On Thursday, just three days after he was named World Series MVP, the San Francisco Giants bought out the final option year on Edgar Renteria‘s contract, making him a free agent.

While this may sound cruel on the surface, it should be noted that the Giants‘ postseason hero has been seriously pondering putting an end to his 15-year career.

If this is the end, Renteria will be remembered as an above-average shortstop whose career is defined by the heroics that bookend either side.

An early add-on for the Florida Marlins in 1996, he averaged .309 in 102 games and was second on the NL Rookie of the Year ballot. His numbers tapered off a bit in 1997, but he became a clutch player, hitting extra-inning walk-off hits five times in the regular season. He would repeat those heroics in the World Series, getting the series-clinching hit in the 11th inning of Game 7.

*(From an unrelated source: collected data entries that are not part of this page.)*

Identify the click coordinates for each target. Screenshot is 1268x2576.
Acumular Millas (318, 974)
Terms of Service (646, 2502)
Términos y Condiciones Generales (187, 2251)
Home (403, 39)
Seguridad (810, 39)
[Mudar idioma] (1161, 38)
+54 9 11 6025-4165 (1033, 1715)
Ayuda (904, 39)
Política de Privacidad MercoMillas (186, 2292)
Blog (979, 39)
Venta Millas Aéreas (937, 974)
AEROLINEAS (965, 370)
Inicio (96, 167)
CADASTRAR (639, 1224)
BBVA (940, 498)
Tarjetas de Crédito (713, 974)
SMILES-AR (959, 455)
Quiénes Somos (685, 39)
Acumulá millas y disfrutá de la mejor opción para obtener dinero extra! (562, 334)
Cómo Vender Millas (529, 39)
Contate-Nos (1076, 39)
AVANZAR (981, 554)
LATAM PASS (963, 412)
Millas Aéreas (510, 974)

He’d survive the fire sale, and steal a career-high 41 bases in 1998, but was ultimately traded to the Cardinals in 1999. He would go on to lead the Cardinals to four postseason appearances.

Renteria had a career year in 2003, hitting .330 with 100 RBI. His best playoff season with St. Louis would come in 2004, when he hit .457 in the NLDS and .333 in the World Series, but he would be on the wrong end of the final out as they were swept by the Red Sox.

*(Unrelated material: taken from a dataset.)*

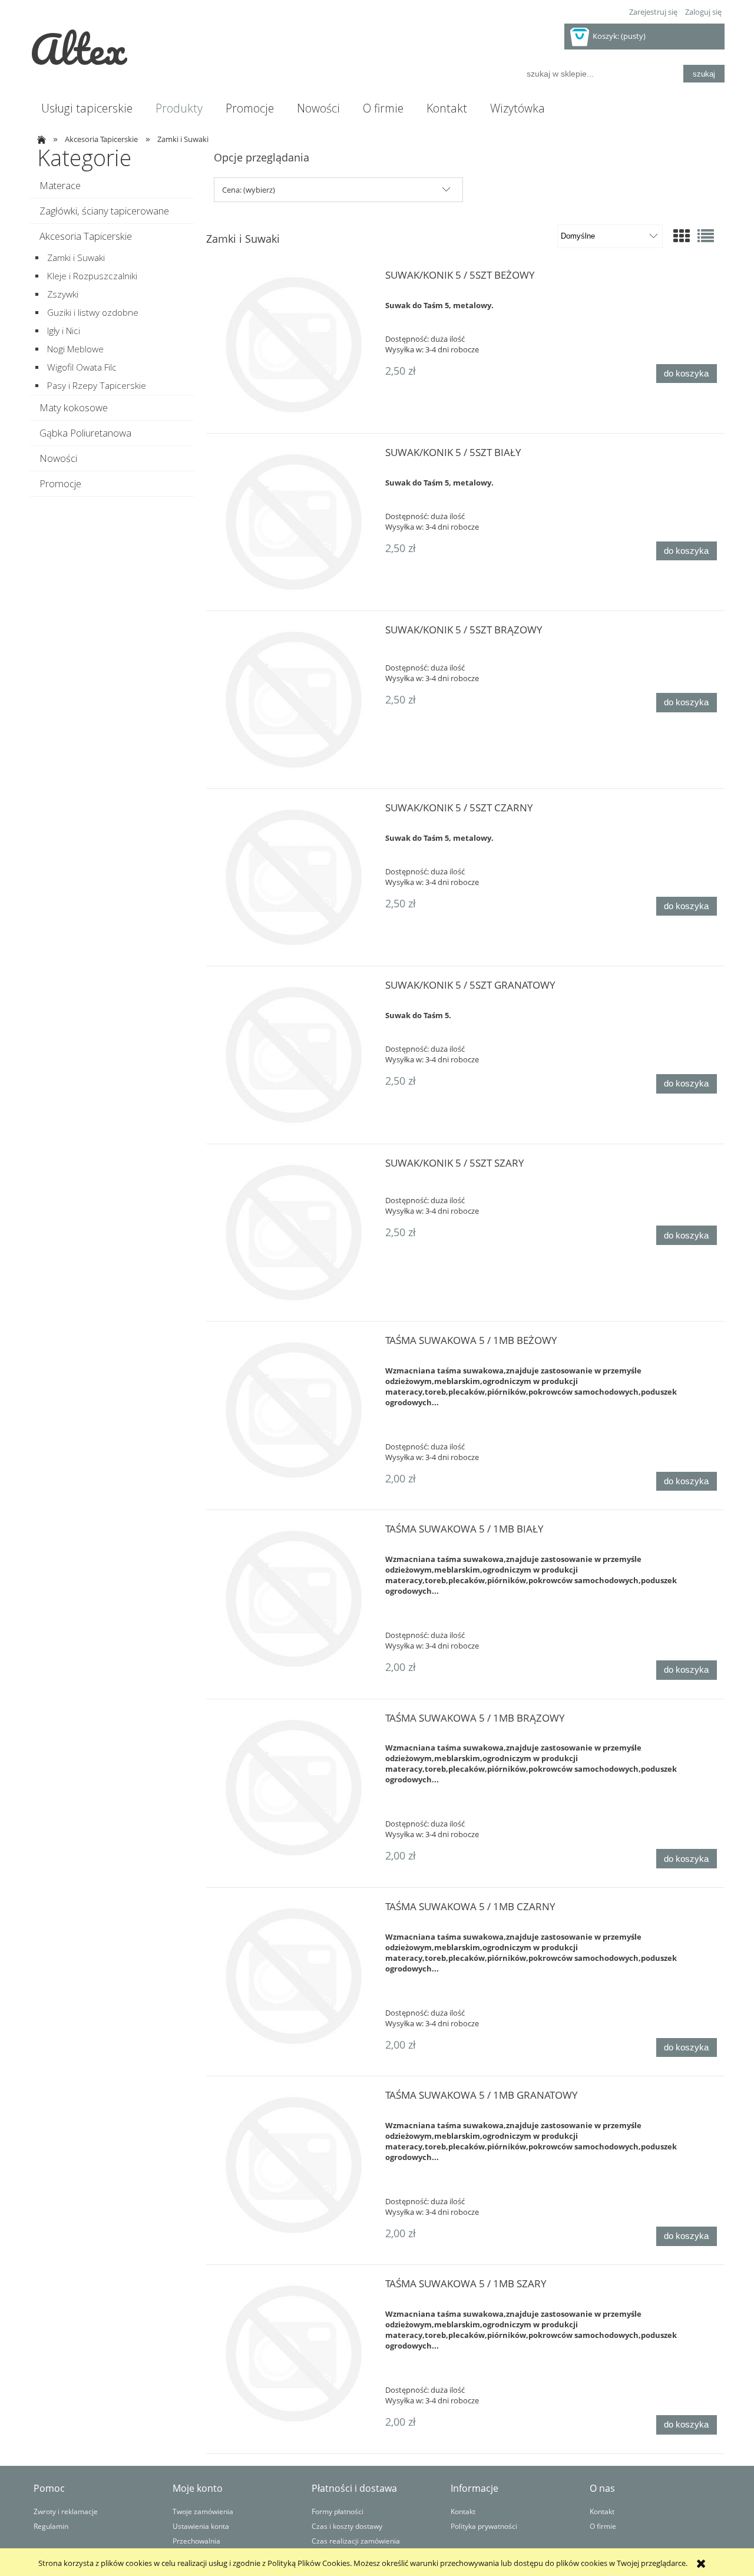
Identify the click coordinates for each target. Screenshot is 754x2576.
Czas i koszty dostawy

He was traded to the Red Sox in 2005, but the Boston media rode him hard for “underperforming,” even though he scored a career-high 100 runs. They, in turn, sent him to the Braves in 2006, where he repeated his 100-run performance. He hit .332 in 2007, but missed 38 games due to injury.

His last few years were marred by injury. He missed 24 games in 2008 with the Tigers and 38 games in 2009 with the Giants. He missed over half of this year, but recovered enough of his form to make the Giants’ playoff roster.

He got hits in two pinch-hit at-bats in the NLDS. He slumped against the Phillies in the NLCS, then turned it on in the World Series, hitting .412, including the series-clinching home run in Game 5. In fact, he hit two home runs in the 2010 World Series. Not historically a power hitter (135 regular-season HR in 15 seasons), he previously only hit one home run in the postseason.

Edgar Renteria may not have had the flashiest of careers as a whole, but he will be remembered fondly for his clutch moments, especially by the Marlins and the Giants. If this is the end, then it is a career he can be proud of.